How does Azure OpenAI Inference with Semantic Text Field Handle Rate Limiting and Chunking for High Token Volume?

I’m using Azure OpenAI's embedding model in an inference pipeline, where documents are indexed with the semantic_text field in an Elastic Cloud setup.

I would like to understand how rate limiting is handled in such scenarios:

  1. Rate Limiting Handling:
    If my inference setup sends more than 1 million tokens per minute or exceeds 1440 requests per minute, how can I ensure that the Azure OpenAI endpoint doesn’t start throttling or dropping requests? Is there a built-in retry mechanism or should I handle this externally?
  2. Semantic Text Field and Chunking:
    When using the semantic_text field in an Elasticsearch pipeline, and a document exceeds the allowed token limits per request, will the semantic_text field's built-in chunking logic respect the rate limits of the Azure OpenAI model? Or do I need to manage chunking and pacing at the client or middleware level?

Any guidance or real-world implementation experience around setting up resilient inference pipelines with rate limits and large document sizes is appreciated.

Hey @Ateet_Agarwal, welcome to the community!

The only automatic retries are those that already exist in the _bulk API. Our recommendation is to ensure that you are sending traffic that is compatible with your token and traffic limits.

For chunking, you can handle your specific chunking settings (in Serverless - coming to a stack release soon). More information can be found in this blog post. If you want to customize them on the client side, you would use the none chunking strategy to send in your own chunks.

Hope that helps!

Hi @Kathleen_DeRusso - Thanks for your prompt respose. I am trying to leverage the benefits of semantic_text fields with its GA in 8.18.
So, does it mean - If somehow chunking fails or rate limit occur because of the lengthy document then will it consider document as status=failed?

Correct, you should receive an appropriate error response and it will be reported by the bulk API call.

1 Like

@Kathleen_DeRusso
Today I tried to verify _bulk update api with two cases:

  1. Prepared a body request with more than 50 Mb in size and try to ingest it on an index having semantic_text field. I got below error:
"error": {
    "type": "inference_exception",    // Error when running machine learning inference
    "reason": "Exception when running inference id [embedding-openai-model] on field [body_embedding]",
    "caused_by": {
      "type": "status_exception",
      "reason": "Failed to send Azure OpenAI embeddings request. Cause: Maximum limit of [52428800] bytes reached",
      "caused_by": {
        "type": "input_stream_too_large_exception",
        "reason": "Maximum limit of [52428800] bytes reached"

▶ Given data

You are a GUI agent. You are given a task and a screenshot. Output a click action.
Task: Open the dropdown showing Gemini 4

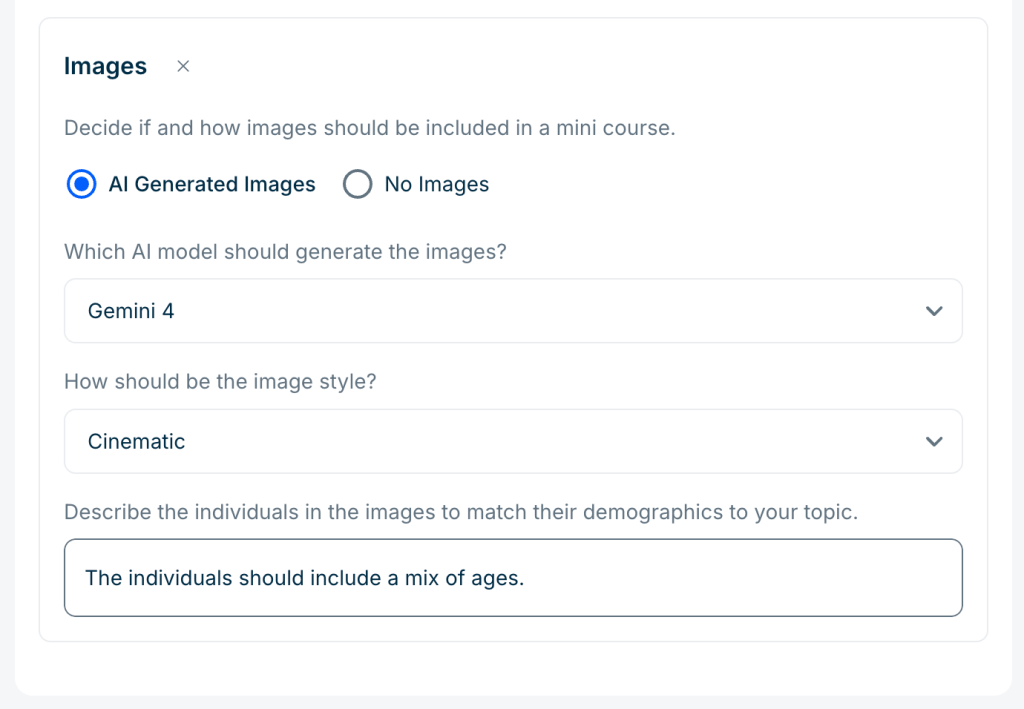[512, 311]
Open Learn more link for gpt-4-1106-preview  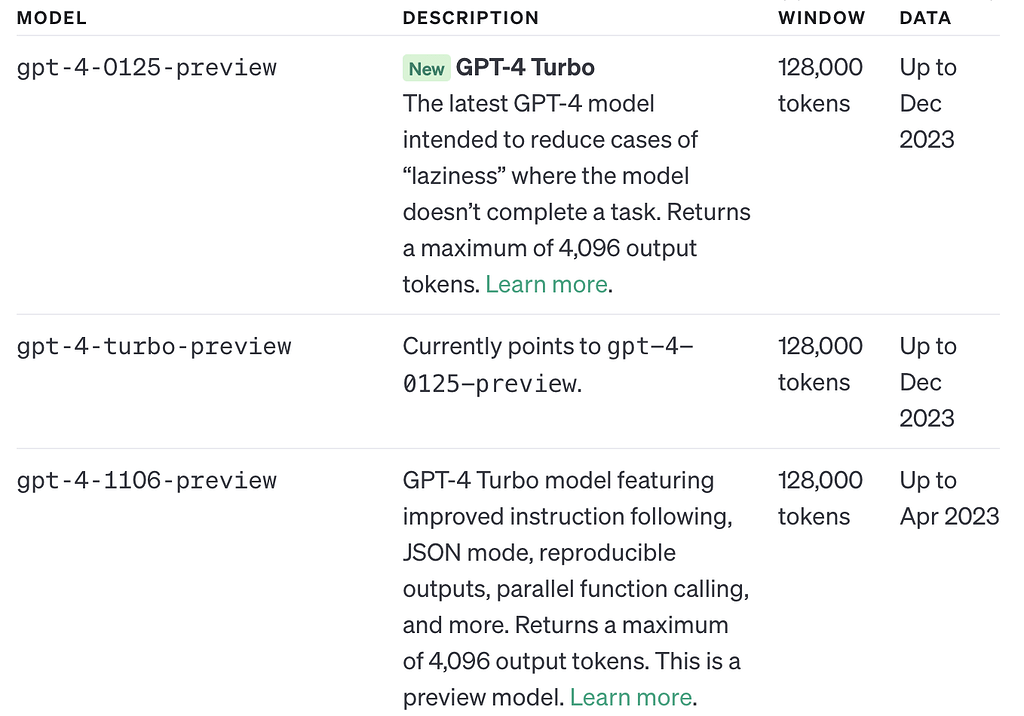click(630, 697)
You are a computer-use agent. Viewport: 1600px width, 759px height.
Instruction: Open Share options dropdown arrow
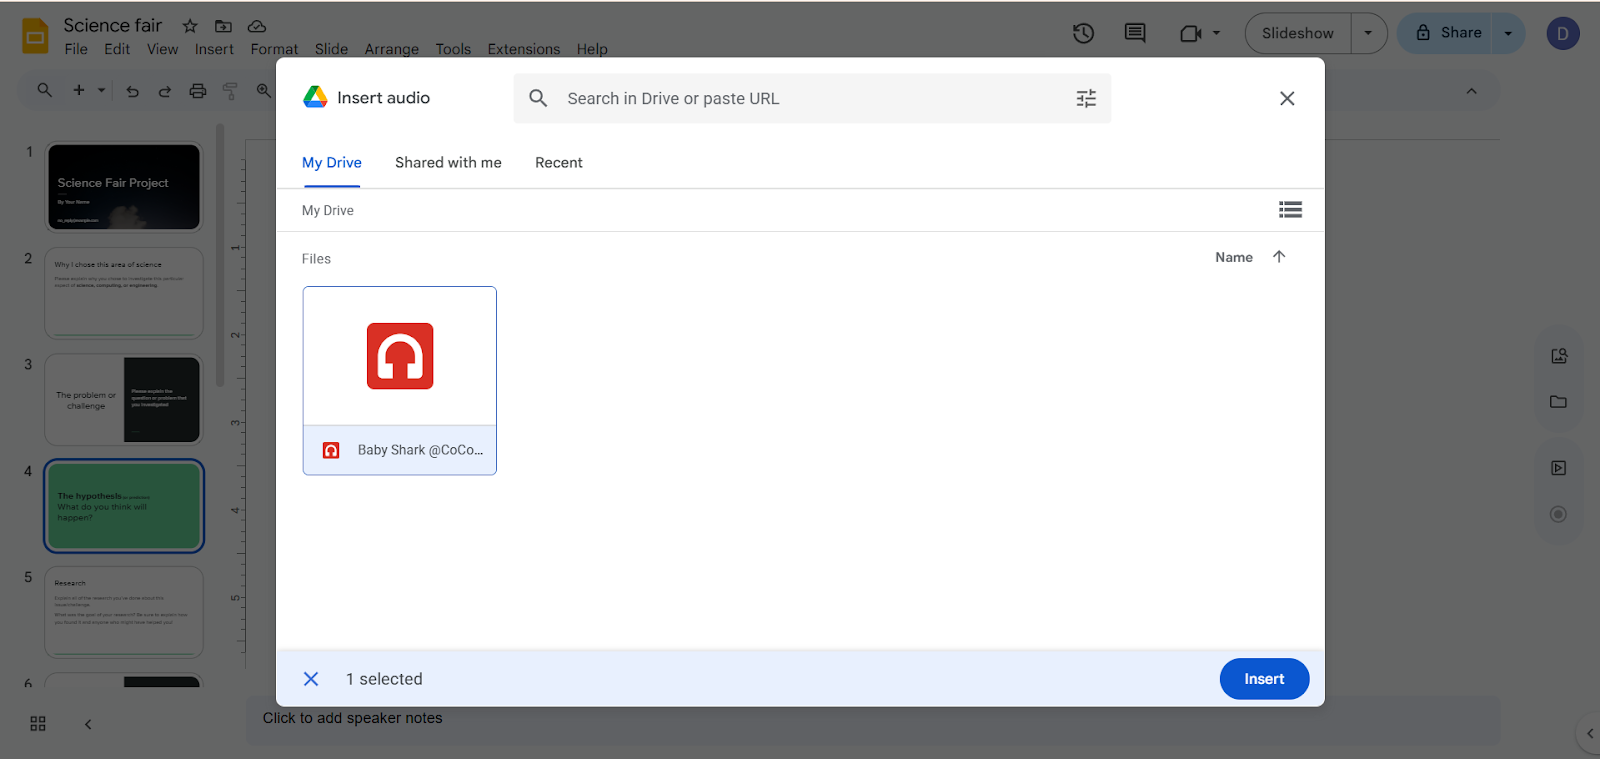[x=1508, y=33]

...

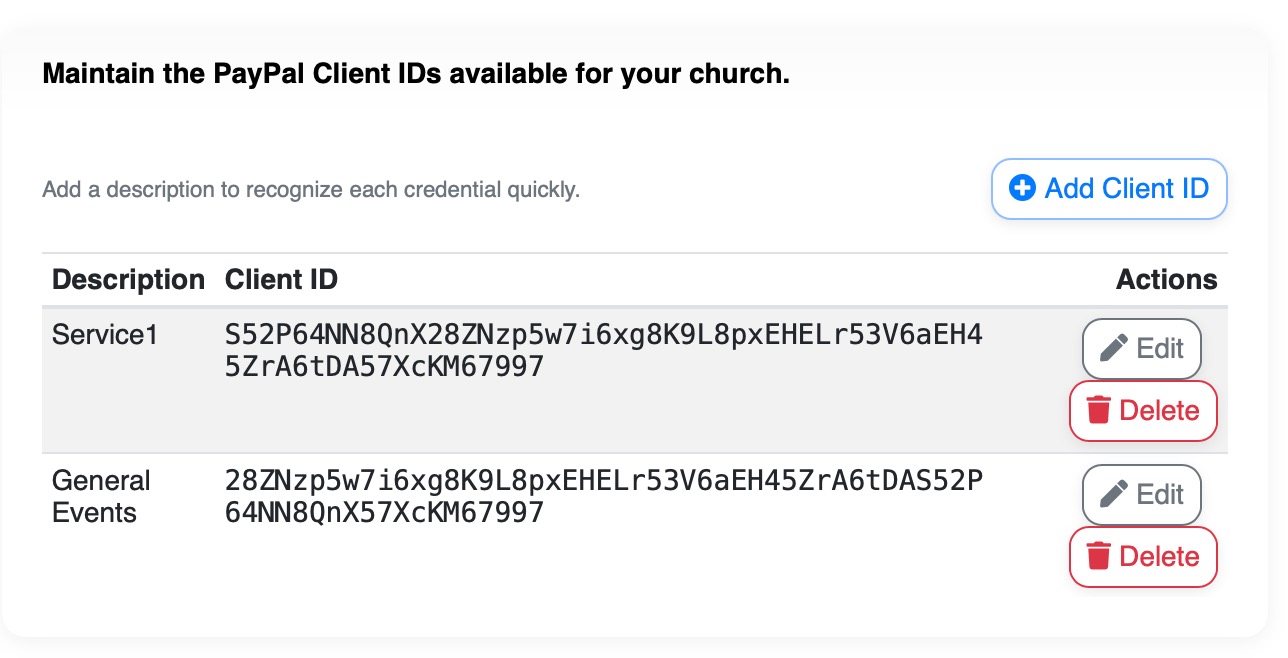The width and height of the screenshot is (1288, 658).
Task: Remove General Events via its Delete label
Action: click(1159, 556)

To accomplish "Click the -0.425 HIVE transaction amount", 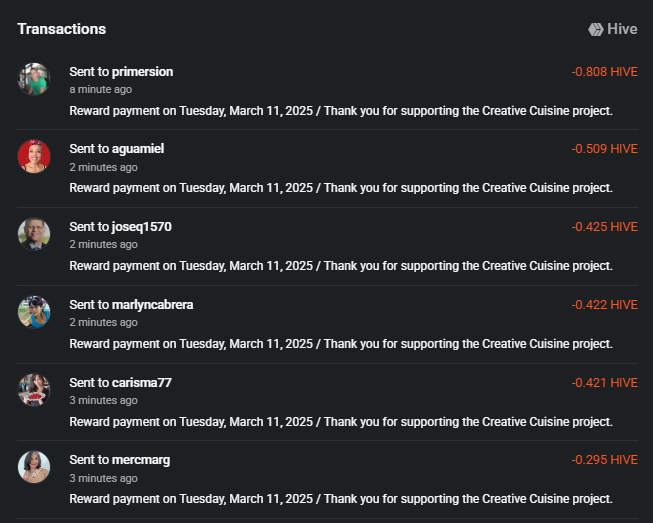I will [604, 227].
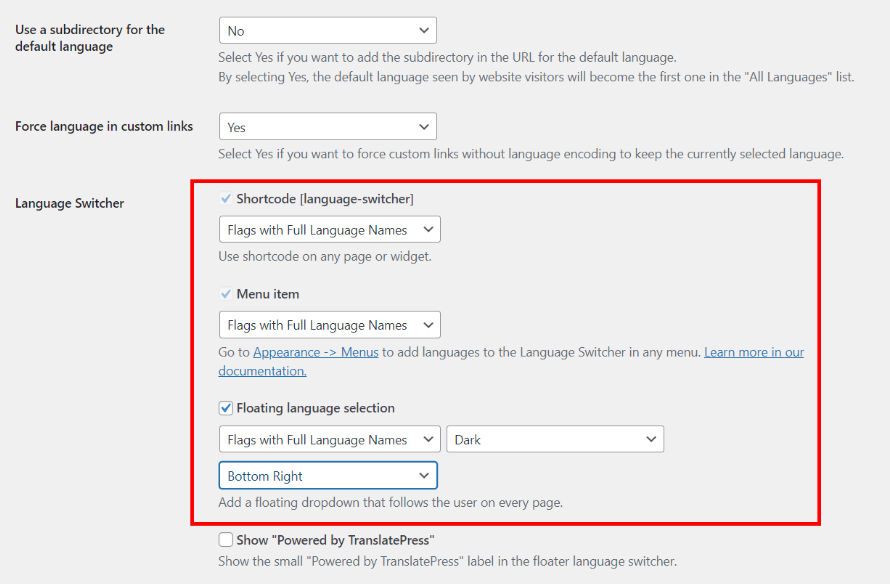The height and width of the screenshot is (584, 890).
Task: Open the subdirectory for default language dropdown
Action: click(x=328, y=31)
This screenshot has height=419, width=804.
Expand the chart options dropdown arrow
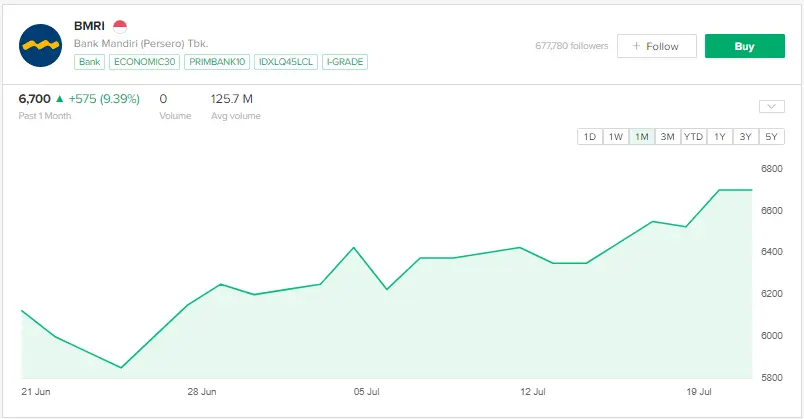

▶ Parts of the exercise
(1) Transcribe the part of the forum thread between "The only automatic" and "your own chunks.", inclusive.
(2) In the forum thread, which API has the only automatic retries?
Work from the forum thread alone, not the data.

▶ Task-by-task outputs
(1)
The only automatic retries are those that already exist in the _bulk API. Our recommendation is to ensure that you are sending traffic that is compatible with your token and traffic limits.

For chunking, you can handle your specific chunking settings (in Serverless - coming to a stack release soon). More information can be found in this blog post. If you want to customize them on the client side, you would use the none chunking strategy to send in your own chunks.

(2) The _bulk API.